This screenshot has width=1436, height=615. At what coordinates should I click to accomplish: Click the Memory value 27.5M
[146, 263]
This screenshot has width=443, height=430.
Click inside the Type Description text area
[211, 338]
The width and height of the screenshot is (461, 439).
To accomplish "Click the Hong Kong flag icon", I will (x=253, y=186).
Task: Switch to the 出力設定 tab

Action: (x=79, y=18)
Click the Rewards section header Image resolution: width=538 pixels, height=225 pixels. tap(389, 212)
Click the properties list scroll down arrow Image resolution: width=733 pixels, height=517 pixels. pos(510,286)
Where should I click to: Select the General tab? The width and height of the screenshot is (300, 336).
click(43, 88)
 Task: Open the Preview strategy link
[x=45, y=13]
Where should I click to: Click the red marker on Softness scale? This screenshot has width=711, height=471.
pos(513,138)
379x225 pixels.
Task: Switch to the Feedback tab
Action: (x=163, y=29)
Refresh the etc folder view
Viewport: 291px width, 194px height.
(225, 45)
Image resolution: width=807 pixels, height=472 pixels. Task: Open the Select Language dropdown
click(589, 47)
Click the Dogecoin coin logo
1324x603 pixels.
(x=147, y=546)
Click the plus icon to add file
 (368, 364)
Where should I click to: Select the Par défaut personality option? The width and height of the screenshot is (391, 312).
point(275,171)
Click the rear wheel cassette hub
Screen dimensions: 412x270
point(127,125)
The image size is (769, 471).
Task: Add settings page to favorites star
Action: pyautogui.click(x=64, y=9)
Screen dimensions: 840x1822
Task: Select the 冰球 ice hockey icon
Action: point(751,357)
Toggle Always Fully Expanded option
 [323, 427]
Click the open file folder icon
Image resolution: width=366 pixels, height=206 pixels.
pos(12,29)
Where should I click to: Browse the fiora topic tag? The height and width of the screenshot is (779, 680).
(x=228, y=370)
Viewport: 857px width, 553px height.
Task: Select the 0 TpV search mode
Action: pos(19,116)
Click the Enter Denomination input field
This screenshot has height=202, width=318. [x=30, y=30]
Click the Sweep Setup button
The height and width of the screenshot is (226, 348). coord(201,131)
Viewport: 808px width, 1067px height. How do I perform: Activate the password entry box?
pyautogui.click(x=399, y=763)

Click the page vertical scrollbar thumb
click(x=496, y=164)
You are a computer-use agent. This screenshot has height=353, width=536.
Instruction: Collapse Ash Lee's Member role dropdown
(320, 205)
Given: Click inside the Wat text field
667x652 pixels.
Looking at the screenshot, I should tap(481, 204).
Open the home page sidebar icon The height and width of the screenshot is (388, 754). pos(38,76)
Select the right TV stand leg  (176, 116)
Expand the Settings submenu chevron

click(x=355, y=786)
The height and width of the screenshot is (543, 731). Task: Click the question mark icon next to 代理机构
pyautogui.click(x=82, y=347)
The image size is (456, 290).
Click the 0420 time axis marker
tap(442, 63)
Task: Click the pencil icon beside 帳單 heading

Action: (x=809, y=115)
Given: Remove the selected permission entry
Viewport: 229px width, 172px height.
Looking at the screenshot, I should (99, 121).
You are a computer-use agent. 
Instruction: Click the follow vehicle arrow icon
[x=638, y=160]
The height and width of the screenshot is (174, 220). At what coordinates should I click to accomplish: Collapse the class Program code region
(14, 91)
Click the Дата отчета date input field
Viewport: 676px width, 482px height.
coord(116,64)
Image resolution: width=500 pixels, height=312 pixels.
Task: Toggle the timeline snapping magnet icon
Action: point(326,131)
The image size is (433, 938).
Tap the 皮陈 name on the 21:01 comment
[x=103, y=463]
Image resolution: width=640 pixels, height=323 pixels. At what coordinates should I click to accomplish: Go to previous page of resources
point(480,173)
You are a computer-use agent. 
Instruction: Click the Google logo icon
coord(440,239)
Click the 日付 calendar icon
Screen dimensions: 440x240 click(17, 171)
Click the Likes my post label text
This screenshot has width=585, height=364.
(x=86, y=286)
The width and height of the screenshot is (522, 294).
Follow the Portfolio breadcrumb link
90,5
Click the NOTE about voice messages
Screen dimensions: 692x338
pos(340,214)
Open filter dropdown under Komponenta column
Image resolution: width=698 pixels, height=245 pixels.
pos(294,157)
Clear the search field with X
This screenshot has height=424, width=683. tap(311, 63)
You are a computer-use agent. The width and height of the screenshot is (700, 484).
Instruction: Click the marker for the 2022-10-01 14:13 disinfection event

******************************

Once the line with "Image resolution: width=698" has been found in the records above, retype it and every line after it exactly, and include nothing else.

Task result:
Image resolution: width=698 pixels, height=245 pixels.
pos(294,157)
Clear the search field with X
This screenshot has height=424, width=683. tap(311, 63)
You are a computer-use agent. The width and height of the screenshot is (700, 484).
Instruction: Click the marker for the 2022-10-01 14:13 disinfection event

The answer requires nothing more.